(Stored items)
Content starts

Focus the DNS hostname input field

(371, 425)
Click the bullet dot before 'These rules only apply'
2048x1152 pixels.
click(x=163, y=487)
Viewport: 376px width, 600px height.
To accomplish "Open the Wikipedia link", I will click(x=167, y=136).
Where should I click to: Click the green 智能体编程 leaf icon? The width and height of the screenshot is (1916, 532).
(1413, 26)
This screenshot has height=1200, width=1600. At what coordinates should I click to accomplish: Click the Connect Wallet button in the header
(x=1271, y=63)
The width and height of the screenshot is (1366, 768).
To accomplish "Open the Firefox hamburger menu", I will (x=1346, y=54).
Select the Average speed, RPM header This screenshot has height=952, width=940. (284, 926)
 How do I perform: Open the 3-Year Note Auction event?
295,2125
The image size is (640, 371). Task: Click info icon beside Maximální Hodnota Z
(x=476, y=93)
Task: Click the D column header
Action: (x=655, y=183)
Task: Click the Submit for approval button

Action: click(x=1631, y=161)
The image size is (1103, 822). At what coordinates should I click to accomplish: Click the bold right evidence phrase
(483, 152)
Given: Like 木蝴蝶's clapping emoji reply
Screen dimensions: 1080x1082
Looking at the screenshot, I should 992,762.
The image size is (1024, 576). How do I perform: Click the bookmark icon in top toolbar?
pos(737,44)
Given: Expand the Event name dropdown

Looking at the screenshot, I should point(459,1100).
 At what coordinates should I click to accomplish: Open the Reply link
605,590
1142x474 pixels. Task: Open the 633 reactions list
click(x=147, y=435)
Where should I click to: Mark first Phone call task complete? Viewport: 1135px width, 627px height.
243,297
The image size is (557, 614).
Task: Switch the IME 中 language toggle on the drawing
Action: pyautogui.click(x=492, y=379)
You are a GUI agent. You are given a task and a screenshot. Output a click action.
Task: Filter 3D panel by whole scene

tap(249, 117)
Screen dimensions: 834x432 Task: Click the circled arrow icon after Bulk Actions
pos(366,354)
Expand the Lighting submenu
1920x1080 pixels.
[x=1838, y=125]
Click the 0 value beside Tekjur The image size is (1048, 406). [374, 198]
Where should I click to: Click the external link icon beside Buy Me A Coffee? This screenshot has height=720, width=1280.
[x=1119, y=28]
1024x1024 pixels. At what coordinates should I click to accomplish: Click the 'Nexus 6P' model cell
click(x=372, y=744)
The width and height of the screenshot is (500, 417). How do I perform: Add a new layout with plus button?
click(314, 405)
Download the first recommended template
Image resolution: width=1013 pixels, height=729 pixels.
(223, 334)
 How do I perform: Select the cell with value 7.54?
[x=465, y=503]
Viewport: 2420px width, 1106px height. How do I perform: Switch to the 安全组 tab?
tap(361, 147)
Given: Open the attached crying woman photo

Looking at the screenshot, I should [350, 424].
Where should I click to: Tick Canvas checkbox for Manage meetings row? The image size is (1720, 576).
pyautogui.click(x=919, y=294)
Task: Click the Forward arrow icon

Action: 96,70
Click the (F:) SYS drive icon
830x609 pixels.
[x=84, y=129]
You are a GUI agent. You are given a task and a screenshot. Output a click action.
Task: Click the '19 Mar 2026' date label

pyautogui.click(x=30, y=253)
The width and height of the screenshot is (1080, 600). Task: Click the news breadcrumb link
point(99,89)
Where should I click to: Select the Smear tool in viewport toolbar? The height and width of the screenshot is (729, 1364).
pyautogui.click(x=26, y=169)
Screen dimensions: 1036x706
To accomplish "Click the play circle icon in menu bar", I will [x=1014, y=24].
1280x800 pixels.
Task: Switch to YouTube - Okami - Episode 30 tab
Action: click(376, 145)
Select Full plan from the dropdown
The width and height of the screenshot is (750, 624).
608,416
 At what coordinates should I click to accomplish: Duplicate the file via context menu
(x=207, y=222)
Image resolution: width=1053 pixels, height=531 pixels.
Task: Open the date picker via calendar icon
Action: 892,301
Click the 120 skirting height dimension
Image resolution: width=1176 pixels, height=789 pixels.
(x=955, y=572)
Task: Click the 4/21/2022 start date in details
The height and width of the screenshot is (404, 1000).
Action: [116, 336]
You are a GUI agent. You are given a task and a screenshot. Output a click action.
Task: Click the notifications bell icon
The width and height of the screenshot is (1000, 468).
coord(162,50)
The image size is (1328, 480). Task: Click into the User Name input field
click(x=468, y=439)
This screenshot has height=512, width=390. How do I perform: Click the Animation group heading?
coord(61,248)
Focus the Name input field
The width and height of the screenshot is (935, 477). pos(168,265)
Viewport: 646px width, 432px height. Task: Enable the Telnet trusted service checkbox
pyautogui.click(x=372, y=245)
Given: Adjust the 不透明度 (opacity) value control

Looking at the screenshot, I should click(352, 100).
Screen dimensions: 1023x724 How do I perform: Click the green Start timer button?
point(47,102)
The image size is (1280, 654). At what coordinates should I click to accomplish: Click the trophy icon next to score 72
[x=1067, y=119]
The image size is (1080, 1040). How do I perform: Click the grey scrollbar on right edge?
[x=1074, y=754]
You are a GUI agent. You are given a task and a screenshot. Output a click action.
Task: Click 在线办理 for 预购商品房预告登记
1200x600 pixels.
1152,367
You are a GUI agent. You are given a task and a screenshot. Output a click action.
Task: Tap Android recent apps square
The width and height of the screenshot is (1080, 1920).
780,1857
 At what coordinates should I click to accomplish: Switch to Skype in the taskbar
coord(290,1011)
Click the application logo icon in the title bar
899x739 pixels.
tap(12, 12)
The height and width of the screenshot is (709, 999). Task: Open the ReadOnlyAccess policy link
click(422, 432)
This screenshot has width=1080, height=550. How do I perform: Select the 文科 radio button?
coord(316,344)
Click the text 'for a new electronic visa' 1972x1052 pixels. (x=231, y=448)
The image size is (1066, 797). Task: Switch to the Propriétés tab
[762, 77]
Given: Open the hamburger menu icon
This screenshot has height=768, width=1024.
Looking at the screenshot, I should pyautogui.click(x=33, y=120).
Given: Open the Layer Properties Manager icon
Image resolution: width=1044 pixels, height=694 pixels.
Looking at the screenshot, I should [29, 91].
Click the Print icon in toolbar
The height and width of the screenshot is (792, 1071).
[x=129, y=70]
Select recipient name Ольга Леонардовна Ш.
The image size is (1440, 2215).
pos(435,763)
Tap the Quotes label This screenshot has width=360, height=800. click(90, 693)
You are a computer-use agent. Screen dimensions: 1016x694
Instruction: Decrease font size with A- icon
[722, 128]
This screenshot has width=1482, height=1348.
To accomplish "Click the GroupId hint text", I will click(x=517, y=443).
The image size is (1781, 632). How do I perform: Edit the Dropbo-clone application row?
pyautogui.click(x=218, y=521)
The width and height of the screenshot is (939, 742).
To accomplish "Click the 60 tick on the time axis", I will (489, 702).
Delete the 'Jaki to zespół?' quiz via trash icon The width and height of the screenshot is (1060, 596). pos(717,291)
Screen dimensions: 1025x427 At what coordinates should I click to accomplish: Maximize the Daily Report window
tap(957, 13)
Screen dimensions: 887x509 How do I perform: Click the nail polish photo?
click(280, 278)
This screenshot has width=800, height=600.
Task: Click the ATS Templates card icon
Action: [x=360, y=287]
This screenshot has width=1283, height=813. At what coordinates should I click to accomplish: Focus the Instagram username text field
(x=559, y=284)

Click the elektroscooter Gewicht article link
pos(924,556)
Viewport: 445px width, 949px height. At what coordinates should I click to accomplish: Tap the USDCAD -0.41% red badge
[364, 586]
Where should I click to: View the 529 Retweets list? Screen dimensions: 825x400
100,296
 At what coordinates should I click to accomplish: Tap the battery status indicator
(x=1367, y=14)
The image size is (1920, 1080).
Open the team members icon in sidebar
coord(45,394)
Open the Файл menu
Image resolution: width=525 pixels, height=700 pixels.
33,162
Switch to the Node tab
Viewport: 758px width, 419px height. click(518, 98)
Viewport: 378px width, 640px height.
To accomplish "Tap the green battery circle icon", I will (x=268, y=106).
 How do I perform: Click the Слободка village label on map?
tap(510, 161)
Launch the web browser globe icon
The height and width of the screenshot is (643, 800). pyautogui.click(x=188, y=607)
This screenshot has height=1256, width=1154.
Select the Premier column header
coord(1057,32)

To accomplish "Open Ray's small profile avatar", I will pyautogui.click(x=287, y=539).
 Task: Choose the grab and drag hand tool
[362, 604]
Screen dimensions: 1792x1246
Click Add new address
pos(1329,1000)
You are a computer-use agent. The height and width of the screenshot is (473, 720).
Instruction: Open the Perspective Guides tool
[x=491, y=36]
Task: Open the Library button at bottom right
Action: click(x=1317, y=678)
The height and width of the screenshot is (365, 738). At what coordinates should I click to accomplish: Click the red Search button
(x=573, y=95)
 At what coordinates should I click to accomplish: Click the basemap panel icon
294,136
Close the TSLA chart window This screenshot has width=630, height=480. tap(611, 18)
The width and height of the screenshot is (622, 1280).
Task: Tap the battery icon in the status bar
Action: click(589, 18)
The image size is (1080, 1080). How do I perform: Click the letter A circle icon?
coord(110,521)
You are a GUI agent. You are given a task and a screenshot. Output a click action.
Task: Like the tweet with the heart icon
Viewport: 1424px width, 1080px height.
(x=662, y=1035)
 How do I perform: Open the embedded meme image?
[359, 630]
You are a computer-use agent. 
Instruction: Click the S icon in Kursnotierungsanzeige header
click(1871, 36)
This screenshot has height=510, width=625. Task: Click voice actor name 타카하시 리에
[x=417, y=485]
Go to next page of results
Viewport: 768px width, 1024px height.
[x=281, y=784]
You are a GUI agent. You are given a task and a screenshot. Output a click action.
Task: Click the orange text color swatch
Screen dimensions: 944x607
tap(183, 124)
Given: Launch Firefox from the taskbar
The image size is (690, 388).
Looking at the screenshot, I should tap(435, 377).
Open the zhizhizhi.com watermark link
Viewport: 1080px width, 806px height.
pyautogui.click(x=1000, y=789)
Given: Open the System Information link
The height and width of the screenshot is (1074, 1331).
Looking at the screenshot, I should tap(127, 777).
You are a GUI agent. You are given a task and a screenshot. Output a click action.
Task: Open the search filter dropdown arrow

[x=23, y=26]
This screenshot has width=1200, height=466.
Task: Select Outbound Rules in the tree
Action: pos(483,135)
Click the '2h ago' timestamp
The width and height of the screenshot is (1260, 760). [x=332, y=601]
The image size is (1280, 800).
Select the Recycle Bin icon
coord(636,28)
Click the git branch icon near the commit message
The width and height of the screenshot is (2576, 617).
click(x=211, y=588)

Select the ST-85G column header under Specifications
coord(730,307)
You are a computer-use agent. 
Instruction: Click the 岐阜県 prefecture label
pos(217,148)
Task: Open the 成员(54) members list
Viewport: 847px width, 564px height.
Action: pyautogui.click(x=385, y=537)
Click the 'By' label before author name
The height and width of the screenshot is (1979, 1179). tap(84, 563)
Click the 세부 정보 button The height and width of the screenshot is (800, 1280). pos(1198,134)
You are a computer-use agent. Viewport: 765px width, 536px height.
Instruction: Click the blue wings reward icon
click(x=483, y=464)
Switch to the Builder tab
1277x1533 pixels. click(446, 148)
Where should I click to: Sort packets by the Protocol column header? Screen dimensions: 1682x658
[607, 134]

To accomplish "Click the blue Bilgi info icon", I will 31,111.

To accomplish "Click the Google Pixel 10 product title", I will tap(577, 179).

Content ends

• [BRIEF]: Please repeat, exactly and only, the lines from the one containing "Instruction: Click the 岐阜県 prefecture label" through the last line of the records, both included.

• [WRITTEN ANSWER]:
Instruction: Click the 岐阜県 prefecture label
pos(217,148)
Task: Open the 成员(54) members list
Viewport: 847px width, 564px height.
Action: pyautogui.click(x=385, y=537)
Click the 'By' label before author name
The height and width of the screenshot is (1979, 1179). tap(84, 563)
Click the 세부 정보 button The height and width of the screenshot is (800, 1280). pos(1198,134)
You are a computer-use agent. Viewport: 765px width, 536px height.
Instruction: Click the blue wings reward icon
click(x=483, y=464)
Switch to the Builder tab
1277x1533 pixels. click(446, 148)
Where should I click to: Sort packets by the Protocol column header? Screen dimensions: 1682x658
[607, 134]

To accomplish "Click the blue Bilgi info icon", I will 31,111.

To accomplish "Click the Google Pixel 10 product title", I will tap(577, 179).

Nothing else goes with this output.